The use of portable thermal imaging for estimating deer population density in forest habitats.
Abstract
The reliability of deer population management could be improved with good density estimates, but current methods are either labour-intensive or suffer from uncertainties regarding accuracy. Visibility varies substantially in forests depending on stand type, age and understorey vegetation. In such conditions distance sampling would be an efficient estimation method, but observer disturbance often results in bias when the method is applied to deer. The performance of thermal infrared imaging for estimating deer density by distance sampling was assessed in deer populations in 7 forest areas in mainland UK. Thermal imaging equipment can detect the long-wave energy radiated by natural objects, clearly revealing warm-bodied animals even if partly obscured by vegetation. Many more deer were detected at night using a thermal imager than along the same transect routes in daytime. Detection distances were correlated with visibility but were substantially longer than the average distances at which most animals were disturbed. Most deer were detected without causing prior disturbance. Densities were estimated with a coefficient of variation ranging from 10.2 to 28.4%. Precision depended on sampling effort and sample sizes obtained. A Monte Carlo simulation revealed a quadratic relationship between accuracy and visibility, with accuracy increasing with average visibility and a tendency for deer to select more open habitats within a forest.

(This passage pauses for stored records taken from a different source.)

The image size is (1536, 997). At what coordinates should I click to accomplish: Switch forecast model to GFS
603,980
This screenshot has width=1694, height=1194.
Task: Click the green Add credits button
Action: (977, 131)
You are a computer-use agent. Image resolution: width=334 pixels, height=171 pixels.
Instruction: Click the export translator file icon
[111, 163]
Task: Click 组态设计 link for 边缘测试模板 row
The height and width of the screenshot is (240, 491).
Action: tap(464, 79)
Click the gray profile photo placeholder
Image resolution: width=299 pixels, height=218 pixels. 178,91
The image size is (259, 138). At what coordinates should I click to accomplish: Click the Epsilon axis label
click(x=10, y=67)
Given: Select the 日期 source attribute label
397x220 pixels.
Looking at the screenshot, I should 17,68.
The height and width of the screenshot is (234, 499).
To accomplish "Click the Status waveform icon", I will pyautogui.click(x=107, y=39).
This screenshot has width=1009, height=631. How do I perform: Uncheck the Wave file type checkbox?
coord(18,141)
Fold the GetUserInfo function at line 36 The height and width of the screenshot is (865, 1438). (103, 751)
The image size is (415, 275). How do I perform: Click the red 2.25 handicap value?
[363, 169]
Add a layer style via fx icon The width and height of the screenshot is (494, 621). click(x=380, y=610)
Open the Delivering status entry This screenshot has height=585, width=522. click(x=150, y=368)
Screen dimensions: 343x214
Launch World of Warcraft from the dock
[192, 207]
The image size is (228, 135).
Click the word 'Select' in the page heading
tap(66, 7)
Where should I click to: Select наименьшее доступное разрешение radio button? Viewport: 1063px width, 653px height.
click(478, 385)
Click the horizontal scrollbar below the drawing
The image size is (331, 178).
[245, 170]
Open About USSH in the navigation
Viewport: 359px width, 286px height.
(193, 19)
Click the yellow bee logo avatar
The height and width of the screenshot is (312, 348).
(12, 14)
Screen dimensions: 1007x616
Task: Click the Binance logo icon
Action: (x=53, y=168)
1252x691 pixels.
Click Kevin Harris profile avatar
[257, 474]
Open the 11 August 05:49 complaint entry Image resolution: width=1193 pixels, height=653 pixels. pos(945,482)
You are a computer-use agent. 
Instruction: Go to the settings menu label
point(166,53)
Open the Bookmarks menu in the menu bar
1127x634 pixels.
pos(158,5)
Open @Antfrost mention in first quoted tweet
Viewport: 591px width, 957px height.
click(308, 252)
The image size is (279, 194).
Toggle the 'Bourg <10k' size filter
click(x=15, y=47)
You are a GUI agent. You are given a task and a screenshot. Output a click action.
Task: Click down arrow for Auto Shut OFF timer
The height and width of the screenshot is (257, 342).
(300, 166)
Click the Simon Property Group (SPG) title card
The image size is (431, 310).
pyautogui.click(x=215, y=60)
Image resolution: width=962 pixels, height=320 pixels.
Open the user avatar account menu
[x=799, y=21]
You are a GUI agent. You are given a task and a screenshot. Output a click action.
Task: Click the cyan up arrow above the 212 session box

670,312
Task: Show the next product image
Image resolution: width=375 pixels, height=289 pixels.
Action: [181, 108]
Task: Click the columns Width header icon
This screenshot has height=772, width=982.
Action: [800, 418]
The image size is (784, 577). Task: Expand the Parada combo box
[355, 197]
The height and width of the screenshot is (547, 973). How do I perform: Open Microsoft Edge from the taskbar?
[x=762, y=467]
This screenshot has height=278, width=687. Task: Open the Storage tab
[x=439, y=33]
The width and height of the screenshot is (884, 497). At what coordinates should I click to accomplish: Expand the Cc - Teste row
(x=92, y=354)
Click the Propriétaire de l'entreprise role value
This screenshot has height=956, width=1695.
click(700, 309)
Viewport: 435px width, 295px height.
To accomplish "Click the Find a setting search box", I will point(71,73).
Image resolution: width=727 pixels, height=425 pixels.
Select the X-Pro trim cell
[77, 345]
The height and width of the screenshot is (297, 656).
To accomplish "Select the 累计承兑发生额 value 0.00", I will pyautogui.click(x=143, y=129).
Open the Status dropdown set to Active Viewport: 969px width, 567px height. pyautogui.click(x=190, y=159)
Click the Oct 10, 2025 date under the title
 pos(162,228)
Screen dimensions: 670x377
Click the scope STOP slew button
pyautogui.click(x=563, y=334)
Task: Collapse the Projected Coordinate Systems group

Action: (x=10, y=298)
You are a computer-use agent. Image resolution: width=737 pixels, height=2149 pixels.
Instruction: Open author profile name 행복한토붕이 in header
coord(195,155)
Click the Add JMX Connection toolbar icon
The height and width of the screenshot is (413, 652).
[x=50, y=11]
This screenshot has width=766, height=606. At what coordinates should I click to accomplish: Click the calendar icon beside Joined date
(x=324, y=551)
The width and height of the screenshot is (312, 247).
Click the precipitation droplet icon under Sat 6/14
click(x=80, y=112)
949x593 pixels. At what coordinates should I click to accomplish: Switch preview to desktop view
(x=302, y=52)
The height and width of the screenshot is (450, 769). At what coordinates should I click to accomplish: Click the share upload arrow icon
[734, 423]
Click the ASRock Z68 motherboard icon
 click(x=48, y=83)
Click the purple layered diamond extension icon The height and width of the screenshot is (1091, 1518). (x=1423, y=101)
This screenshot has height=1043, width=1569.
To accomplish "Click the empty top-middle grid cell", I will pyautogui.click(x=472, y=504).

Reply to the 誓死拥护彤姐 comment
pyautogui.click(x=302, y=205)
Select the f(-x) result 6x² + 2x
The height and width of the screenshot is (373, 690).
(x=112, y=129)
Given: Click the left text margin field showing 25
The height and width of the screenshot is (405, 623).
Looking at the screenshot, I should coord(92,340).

Under conditions that are likely to be typical of temperate forests (<40% thicket and neutral selection, or <70% thicket if thicket is avoided), accuracy was generally good and changed relatively little in relation to visibility and habitat selection. Likely sources of bias as well as alternatives to thermal imaging are discussed. It is concluded that the method would be suitable for estimating ungulate densities in forests with an adequate network of tracks.